List every dollar amount that appears in the auction post mortem below.

Provided text
● ● ● ●
Auction Post Mortem for Thursday 2/22/2024 - Flops, Floats, and Flights

Auction Post Mortem for Thursday 2/22/2024 - Flops, Floats, and Flights

Watch the auction here.

I normally don't panic if the Sunday markets come and go and I don't have much for the coming Thursday auction. There's usually a couple of local auctions I can hit, or an antique store I haven't been to in a while, or maybe some choice stuff out in the barn I have been saving for a rainy day. It usually comes together, and what I think is going to be a slim auction turns into a block buster that goes til midnight. Despite some last minute consignments, that didn't really happen this week - the small auction stayed small, and with a lack of what I would call "high concept pieces" - things that really pack a punch. Don't get me wrong, there was plenty of cool stuff this week - the family bible, the Dresden art gallery book, the art deco decanters, and more - but nothing that I felt was really a WOW item that had the potential to take off into the stratosphere. In the end, the results of this week's auction I think were a float all across the board - steady results right around where I think the retail value of most of the items should predictably be.

Though there was nothing I would consider a flop this week, I did have a couple lengthy buying trips that I would characterize as flops. One was and hour and half drive to an auction house I hadn't bid with before to pick up two items - the nautical print of the ships in a rough harbor, and the pair of art deco decanters. The print cost me $61.50 - a $50 hammer price and a 23% buyer's premium - and did kind of crash and burn in my own auction, bringing only $25. That said, despite, I think, being a compelling image, it didn't really have any esoteric value to it, and that is sometimes required for artwork to really take off in my auction. Regardless, a nearly $40 loss hurts a bit. Fortunately, I was able to run the art deco decanters next, which brought a strong $95. I had paid $36.90 for them with buyer's premium, so I was pleased with that result. In the end, the two lots from this auction pick-up cost me $98.40, and brought $120. When you factor in gas and 3+ hours of my time, its hard to characterize that as anything but a flop. But sometimes I'm willing to put in some miles, burn some gas, and sacrifice some time to pad an auction and bring cool stuff to my audience, even if just for a flop.
● ● ● ●
Supplied data
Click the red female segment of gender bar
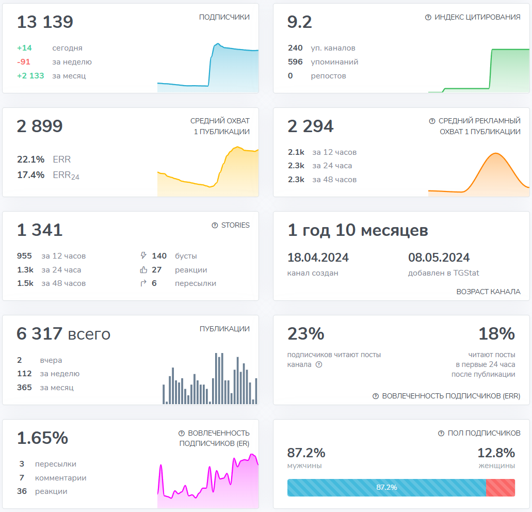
● ● ● ●
Answer to this problem
$61.50, $50, $25, $40, $95, $36.90, $98.40, $120